– Мы уже приступили, командир, – Васильев, самый старый вояка в роте, а в батальоне годами и сединой он уступал только комбату, с самого начала отнесся к молодому ротному без предубеждения. Уж он-то понимал, что здесь назначают на должности не по административной целесообразности и умению управлять ротным хозяйством, а по готовности и способности вести войну. Однако не все поступки Ремизова он одобрял, списывал их как раз на молодость и амбиции и иногда, пользуясь своим авторитетом, пытался его поправить.
– Вижу, что приступили, но чувствую, хочешь что-то сказать?
– Насчет окопов для машин все ясно, а траншея… Там камень, копать невозможно, каждый вершок земли ломом продалбливать надо. В батальоне никто кроме нас не роет такие траншеи.
– К каждой машине должен быть безопасный доступ. Здесь открытая местность, случись минометный обстрел, к ним не подойдешь. Трудно – согласен, но главное – начать. Что же касается других рот, то они нам не пример.
Они присели на бруствер командирской машины, сделанный из набитых песком снарядных ящиков и бумажных мешков. Отсюда открывался вид далеко на восток, на всю долину Панджшера, а со стереотрубой просматривались и верховья реки, вечные ледники, в которых скрывалось ее начало. Неслучайно именно здесь, за спиной шестой роты, поставили взвод стотридцатимиллиметровых длинноствольных пушек, отправлявших свои снаряды в район этих ледников и соседних перевалов.
– Командир, у меня разговор есть.
– Ну, – Ремизов напрягся, – серьезно начинаешь, продолжай.
– Тут механики между собой толковали. Ты ж знаешь, они меня не сторонятся. Насчет Комкова. Побил ты его сильно. Я как старший товарищ говорю, пойми правильно. Когда не управляешь собой, не управляешь никем.
– Не должен… – Ремизов скривился. – Я и так знаю, что не должен. Только я кулаком. А тот говнюк из артдивизиона – тремя артиллерийскими снарядами. На мне вина, а там – несчастный случай. Разница есть? Еще ни один солдат, выполнявший мои приказы, не погиб, вот что я знаю и в чем уверен. Позволь, я уж сам разберусь, что я не должен. Договорились?
– Я как старший товарищ. Сам Комков в порядке, знает, за что получил. И механики считают, что по делу.
– Вот это важно. Не всегда цель достигается уговорами. Наверное, она вообще уговорами не достигается. Что мне делать, если кто-то слов не понимает? Такие, как Комков, смотрят на мир через розовые очки, пора повзрослеть, а они все еще дети. Они до сих пор строят песочные крепости, играют в солдатиков. А теперь ему стало больно! Нет больше его песочницы!
– Позови его, поговори с ним. Надо поговорить. Ну, раз уж так вышло.
– Ладно, Николай Алексеевич, понял я тебя. Хороший ты товарищ и партийный секретарь хороший.
– Я ни с кем больше об этом не говорил, Черкасов и сам все знает, а о других не скажу. – Васильев почувствовал в словах ротного обидный намек.
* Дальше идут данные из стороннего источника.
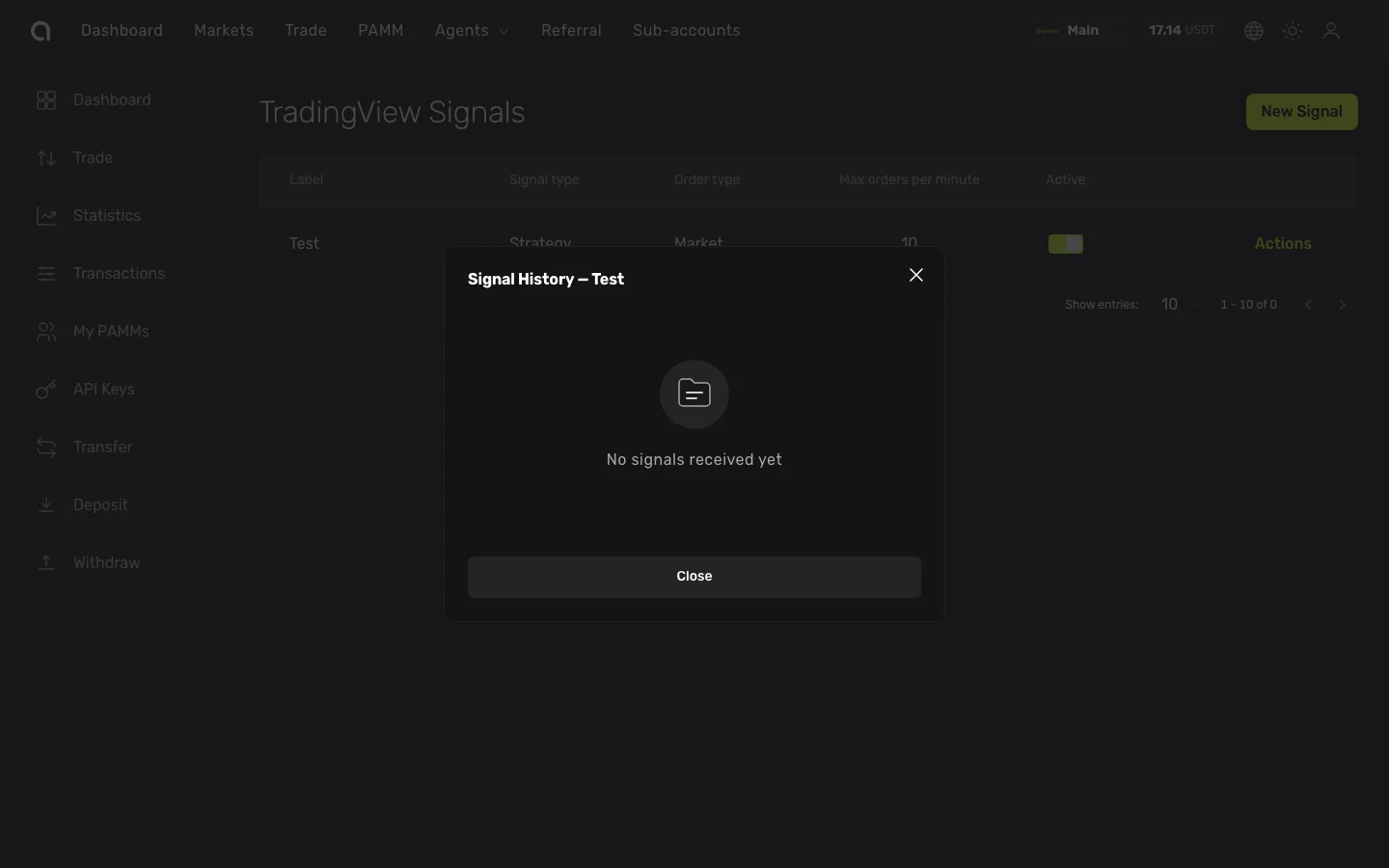The width and height of the screenshot is (1389, 868).
Task: Expand the Agents dropdown in the top bar
Action: (472, 30)
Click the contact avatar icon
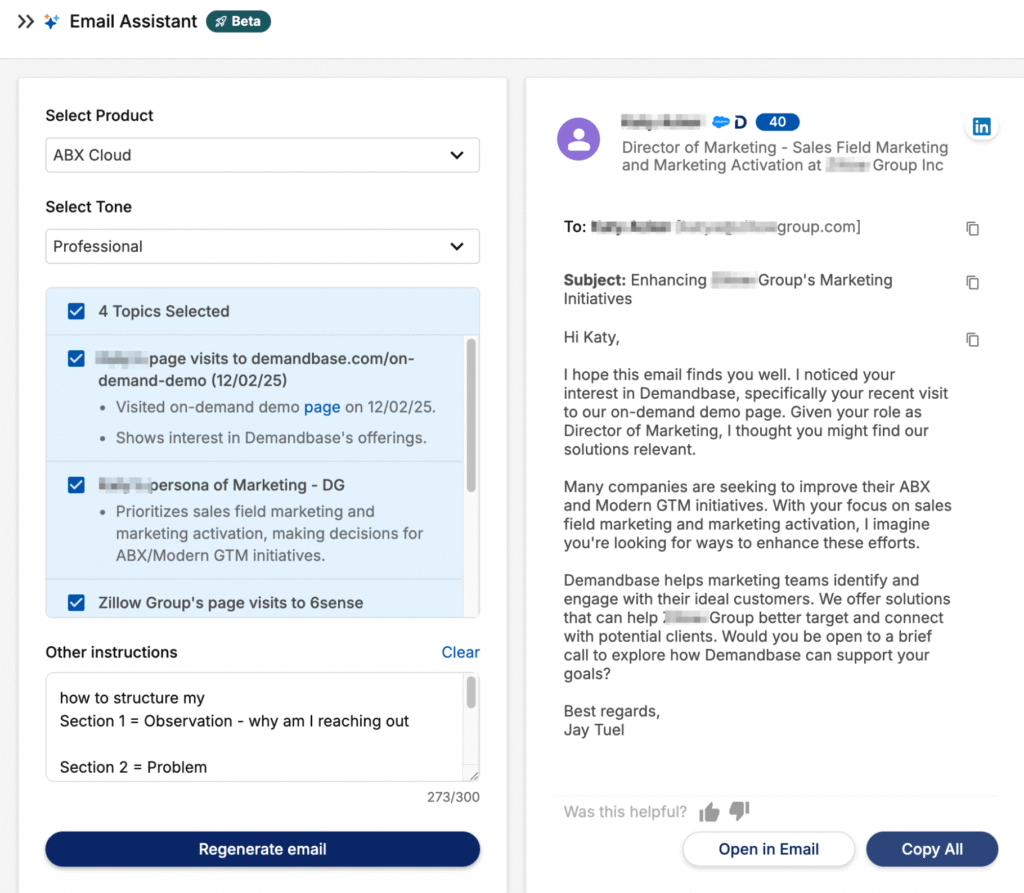This screenshot has height=893, width=1024. (x=578, y=139)
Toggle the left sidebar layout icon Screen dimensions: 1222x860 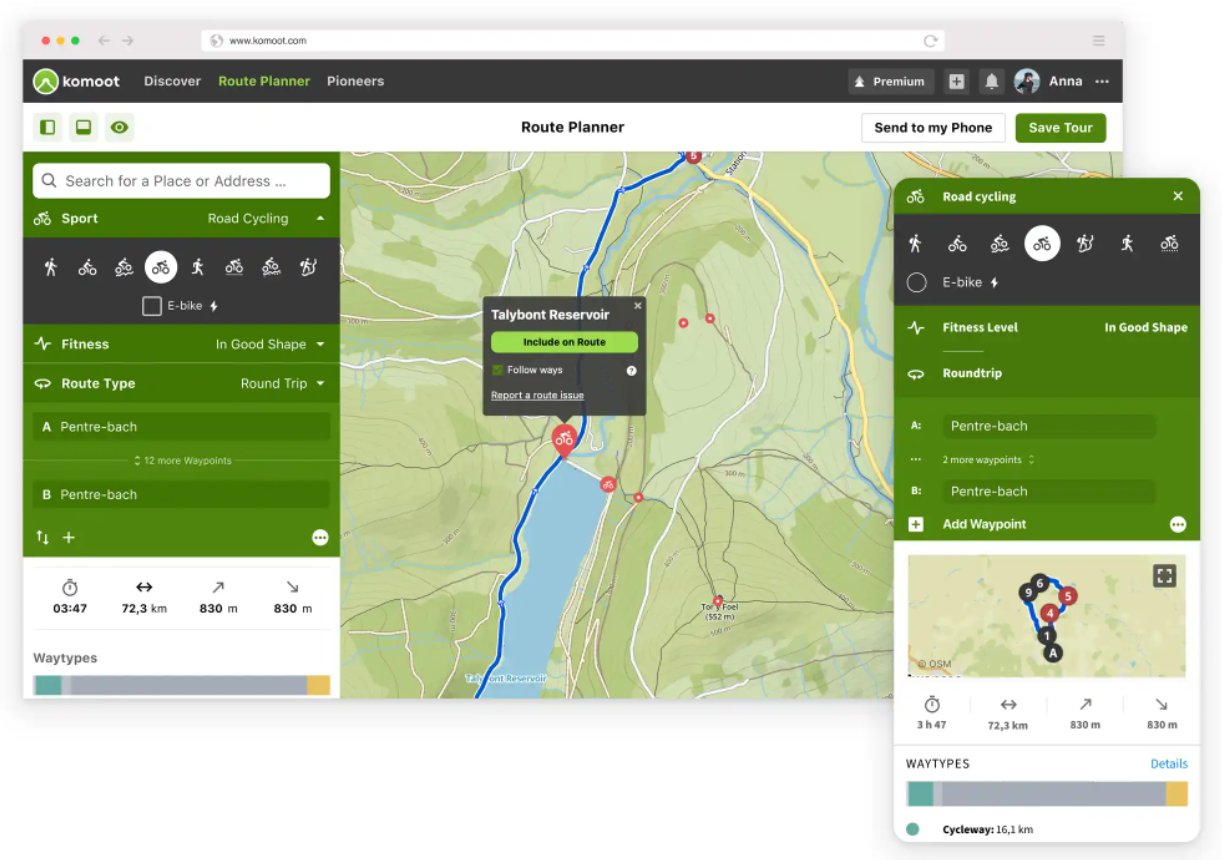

– Колька, хоть и замполит, все понимает правильно, да ему бы с собой разобраться. Тут и контузия, и прокуратура. Но если ты узнал об этом инциденте, то и Добродееву нашепчут. Ладно, переживем как-нибудь, невелика печаль.
Черкасов отсутствовал три дня. Говорили разное – и про тяжелую контузию, как у Хоффмана, и про уголовное дело, возбужденное за невыполнение боевого приказа, и про то, что он начал покуривать дурь. Но через день после очередного минометного обстрела, когда в полку ранило сразу двенадцать человек, события двухдневной давности отошли на второй план и стали историей нашего времени.
Черкасов появился со следователем военной прокуратуры, так что один слух подтвердился: дело действительно возбудили. Контузия тоже оказалась правдой, но она была не тяжелая, и замполит отказался от госпитализации, чтобы не томить себя бездействием и ожиданием чужих решений. Третий слух не подтвердился, курить анашу Черкасов и не пробовал, но вот пил каждый день. При его хрупком сложении ему хватало ста граммов водки, а самогона или спирта еще меньше, чтобы быть пьяным почти в ноль.